◆ **TASK OBJECTIVE**:
Write out the data below in full. Keep it exact.
====================
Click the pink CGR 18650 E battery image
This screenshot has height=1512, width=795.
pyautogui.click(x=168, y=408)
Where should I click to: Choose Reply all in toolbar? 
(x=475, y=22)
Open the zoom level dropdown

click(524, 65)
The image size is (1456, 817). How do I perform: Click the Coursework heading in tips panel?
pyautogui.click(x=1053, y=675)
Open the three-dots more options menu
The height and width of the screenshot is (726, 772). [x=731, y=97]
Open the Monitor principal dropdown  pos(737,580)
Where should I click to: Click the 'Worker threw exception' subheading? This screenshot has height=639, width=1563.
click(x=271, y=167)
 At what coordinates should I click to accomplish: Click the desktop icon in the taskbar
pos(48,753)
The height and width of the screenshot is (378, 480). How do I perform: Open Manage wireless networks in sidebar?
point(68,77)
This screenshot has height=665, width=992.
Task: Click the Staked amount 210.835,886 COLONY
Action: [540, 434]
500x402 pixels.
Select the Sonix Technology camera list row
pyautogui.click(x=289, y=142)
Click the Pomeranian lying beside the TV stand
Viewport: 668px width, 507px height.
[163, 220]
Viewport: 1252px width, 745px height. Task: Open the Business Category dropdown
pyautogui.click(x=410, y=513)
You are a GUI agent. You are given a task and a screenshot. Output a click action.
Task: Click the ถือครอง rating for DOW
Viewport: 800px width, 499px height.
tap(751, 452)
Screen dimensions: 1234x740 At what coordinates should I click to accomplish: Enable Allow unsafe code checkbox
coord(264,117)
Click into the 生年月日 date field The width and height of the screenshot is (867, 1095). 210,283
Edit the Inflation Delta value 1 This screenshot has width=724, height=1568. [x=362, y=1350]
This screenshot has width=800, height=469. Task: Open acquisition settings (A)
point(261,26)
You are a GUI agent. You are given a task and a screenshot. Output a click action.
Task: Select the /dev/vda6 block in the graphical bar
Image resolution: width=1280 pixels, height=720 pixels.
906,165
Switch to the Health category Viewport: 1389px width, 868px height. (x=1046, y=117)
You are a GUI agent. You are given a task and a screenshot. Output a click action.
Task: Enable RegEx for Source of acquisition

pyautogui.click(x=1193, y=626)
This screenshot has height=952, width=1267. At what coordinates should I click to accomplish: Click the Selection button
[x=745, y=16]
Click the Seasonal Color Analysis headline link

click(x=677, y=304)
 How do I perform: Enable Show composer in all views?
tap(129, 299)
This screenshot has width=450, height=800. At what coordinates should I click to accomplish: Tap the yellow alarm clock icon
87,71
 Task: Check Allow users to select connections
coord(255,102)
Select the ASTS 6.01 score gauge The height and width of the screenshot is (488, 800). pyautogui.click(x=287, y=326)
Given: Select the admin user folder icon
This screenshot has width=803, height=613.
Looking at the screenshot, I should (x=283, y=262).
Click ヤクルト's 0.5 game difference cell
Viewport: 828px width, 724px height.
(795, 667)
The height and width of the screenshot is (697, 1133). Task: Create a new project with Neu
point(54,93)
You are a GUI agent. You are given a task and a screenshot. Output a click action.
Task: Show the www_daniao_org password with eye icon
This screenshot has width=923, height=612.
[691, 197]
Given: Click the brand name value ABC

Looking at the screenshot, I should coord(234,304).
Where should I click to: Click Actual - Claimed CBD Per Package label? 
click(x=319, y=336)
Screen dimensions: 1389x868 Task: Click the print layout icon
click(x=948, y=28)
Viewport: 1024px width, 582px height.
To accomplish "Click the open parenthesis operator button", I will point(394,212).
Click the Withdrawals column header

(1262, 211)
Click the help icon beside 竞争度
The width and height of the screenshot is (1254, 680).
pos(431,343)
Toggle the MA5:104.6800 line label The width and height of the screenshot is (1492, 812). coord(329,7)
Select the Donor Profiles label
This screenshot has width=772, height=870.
====================
◆ **ANSWER TO THIS PROBLEM**:
Click the pink CGR 18650 E battery image
This screenshot has height=1512, width=795.
pyautogui.click(x=168, y=408)
Where should I click to: Choose Reply all in toolbar? 
(x=475, y=22)
Open the zoom level dropdown

click(524, 65)
The image size is (1456, 817). How do I perform: Click the Coursework heading in tips panel?
pyautogui.click(x=1053, y=675)
Open the three-dots more options menu
The height and width of the screenshot is (726, 772). [x=731, y=97]
Open the Monitor principal dropdown  pos(737,580)
Where should I click to: Click the 'Worker threw exception' subheading? This screenshot has height=639, width=1563.
click(x=271, y=167)
 At what coordinates should I click to accomplish: Click the desktop icon in the taskbar
pos(48,753)
The height and width of the screenshot is (378, 480). How do I perform: Open Manage wireless networks in sidebar?
point(68,77)
This screenshot has height=665, width=992.
Task: Click the Staked amount 210.835,886 COLONY
Action: [540, 434]
500x402 pixels.
Select the Sonix Technology camera list row
pyautogui.click(x=289, y=142)
Click the Pomeranian lying beside the TV stand
Viewport: 668px width, 507px height.
[163, 220]
Viewport: 1252px width, 745px height. Task: Open the Business Category dropdown
pyautogui.click(x=410, y=513)
You are a GUI agent. You are given a task and a screenshot. Output a click action.
Task: Click the ถือครอง rating for DOW
Viewport: 800px width, 499px height.
tap(751, 452)
Screen dimensions: 1234x740 At what coordinates should I click to accomplish: Enable Allow unsafe code checkbox
coord(264,117)
Click into the 生年月日 date field The width and height of the screenshot is (867, 1095). 210,283
Edit the Inflation Delta value 1 This screenshot has width=724, height=1568. [x=362, y=1350]
This screenshot has width=800, height=469. Task: Open acquisition settings (A)
point(261,26)
You are a GUI agent. You are given a task and a screenshot. Output a click action.
Task: Select the /dev/vda6 block in the graphical bar
Image resolution: width=1280 pixels, height=720 pixels.
906,165
Switch to the Health category Viewport: 1389px width, 868px height. (x=1046, y=117)
You are a GUI agent. You are given a task and a screenshot. Output a click action.
Task: Enable RegEx for Source of acquisition

pyautogui.click(x=1193, y=626)
This screenshot has height=952, width=1267. At what coordinates should I click to accomplish: Click the Selection button
[x=745, y=16]
Click the Seasonal Color Analysis headline link

click(x=677, y=304)
 How do I perform: Enable Show composer in all views?
tap(129, 299)
This screenshot has width=450, height=800. At what coordinates should I click to accomplish: Tap the yellow alarm clock icon
87,71
 Task: Check Allow users to select connections
coord(255,102)
Select the ASTS 6.01 score gauge The height and width of the screenshot is (488, 800). pyautogui.click(x=287, y=326)
Given: Select the admin user folder icon
This screenshot has width=803, height=613.
Looking at the screenshot, I should (x=283, y=262).
Click ヤクルト's 0.5 game difference cell
Viewport: 828px width, 724px height.
(795, 667)
The height and width of the screenshot is (697, 1133). Task: Create a new project with Neu
point(54,93)
You are a GUI agent. You are given a task and a screenshot. Output a click action.
Task: Show the www_daniao_org password with eye icon
This screenshot has width=923, height=612.
[691, 197]
Given: Click the brand name value ABC

Looking at the screenshot, I should coord(234,304).
Where should I click to: Click Actual - Claimed CBD Per Package label? 
click(x=319, y=336)
Screen dimensions: 1389x868 Task: Click the print layout icon
click(x=948, y=28)
Viewport: 1024px width, 582px height.
To accomplish "Click the open parenthesis operator button", I will point(394,212).
Click the Withdrawals column header

(1262, 211)
Click the help icon beside 竞争度
The width and height of the screenshot is (1254, 680).
pos(431,343)
Toggle the MA5:104.6800 line label The width and height of the screenshot is (1492, 812). coord(329,7)
Select the Donor Profiles label
This screenshot has width=772, height=870.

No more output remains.